*Set task*.
Pull out every line in the records below that contains the word "checkbox". Case matters.

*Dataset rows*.

------

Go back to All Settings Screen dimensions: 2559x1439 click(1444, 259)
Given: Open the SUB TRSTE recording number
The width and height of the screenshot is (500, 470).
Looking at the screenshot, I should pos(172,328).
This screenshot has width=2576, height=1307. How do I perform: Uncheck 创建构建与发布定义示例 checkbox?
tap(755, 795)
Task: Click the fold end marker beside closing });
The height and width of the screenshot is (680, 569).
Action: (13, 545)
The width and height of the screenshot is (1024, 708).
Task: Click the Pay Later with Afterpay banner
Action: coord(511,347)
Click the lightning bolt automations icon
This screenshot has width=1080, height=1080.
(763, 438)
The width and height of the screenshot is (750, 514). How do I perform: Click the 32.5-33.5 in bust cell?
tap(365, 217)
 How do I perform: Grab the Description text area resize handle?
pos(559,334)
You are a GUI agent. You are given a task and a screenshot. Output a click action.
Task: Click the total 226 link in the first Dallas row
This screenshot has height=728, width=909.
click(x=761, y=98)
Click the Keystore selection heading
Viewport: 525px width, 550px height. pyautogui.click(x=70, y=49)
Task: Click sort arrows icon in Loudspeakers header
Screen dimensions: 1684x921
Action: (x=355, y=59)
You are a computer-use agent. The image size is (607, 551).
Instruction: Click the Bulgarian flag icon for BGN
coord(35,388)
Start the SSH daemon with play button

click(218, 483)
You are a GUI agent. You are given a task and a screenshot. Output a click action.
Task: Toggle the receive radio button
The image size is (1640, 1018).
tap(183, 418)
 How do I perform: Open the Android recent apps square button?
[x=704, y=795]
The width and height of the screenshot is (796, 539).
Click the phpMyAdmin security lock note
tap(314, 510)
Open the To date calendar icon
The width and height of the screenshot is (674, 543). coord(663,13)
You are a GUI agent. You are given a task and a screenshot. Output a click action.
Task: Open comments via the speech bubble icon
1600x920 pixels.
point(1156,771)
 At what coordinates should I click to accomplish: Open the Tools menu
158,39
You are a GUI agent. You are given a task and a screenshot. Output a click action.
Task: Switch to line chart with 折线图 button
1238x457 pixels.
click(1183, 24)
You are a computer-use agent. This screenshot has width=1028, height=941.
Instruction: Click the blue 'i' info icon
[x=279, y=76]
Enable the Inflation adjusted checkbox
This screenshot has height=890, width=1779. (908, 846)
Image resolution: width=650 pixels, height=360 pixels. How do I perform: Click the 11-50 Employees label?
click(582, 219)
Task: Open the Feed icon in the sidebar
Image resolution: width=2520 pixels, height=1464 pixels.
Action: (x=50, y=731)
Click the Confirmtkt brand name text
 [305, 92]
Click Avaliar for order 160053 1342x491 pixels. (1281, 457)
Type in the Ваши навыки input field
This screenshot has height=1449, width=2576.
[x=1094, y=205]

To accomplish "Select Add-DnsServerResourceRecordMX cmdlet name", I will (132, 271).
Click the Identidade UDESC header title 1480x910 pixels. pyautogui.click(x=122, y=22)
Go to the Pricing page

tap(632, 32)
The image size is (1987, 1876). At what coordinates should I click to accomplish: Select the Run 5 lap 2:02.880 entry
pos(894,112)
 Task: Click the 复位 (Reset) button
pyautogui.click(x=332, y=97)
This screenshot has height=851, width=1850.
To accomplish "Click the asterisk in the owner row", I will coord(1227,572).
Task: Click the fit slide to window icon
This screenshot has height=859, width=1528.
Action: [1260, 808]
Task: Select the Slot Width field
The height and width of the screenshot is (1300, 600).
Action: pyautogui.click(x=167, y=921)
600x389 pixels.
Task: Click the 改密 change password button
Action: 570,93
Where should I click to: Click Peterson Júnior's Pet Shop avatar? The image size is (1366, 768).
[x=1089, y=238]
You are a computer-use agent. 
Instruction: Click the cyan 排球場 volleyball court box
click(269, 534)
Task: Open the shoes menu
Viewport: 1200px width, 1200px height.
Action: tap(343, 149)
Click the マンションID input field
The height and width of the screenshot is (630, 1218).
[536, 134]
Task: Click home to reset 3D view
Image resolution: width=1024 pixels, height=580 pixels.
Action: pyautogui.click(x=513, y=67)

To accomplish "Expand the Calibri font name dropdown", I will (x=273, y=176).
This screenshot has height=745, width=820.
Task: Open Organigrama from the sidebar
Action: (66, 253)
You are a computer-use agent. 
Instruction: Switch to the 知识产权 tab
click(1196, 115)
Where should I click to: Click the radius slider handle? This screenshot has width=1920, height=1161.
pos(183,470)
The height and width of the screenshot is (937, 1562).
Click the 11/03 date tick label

------

*Result of this task*.
This screenshot has width=2576, height=1307. How do I perform: Uncheck 创建构建与发布定义示例 checkbox?
Enable the Inflation adjusted checkbox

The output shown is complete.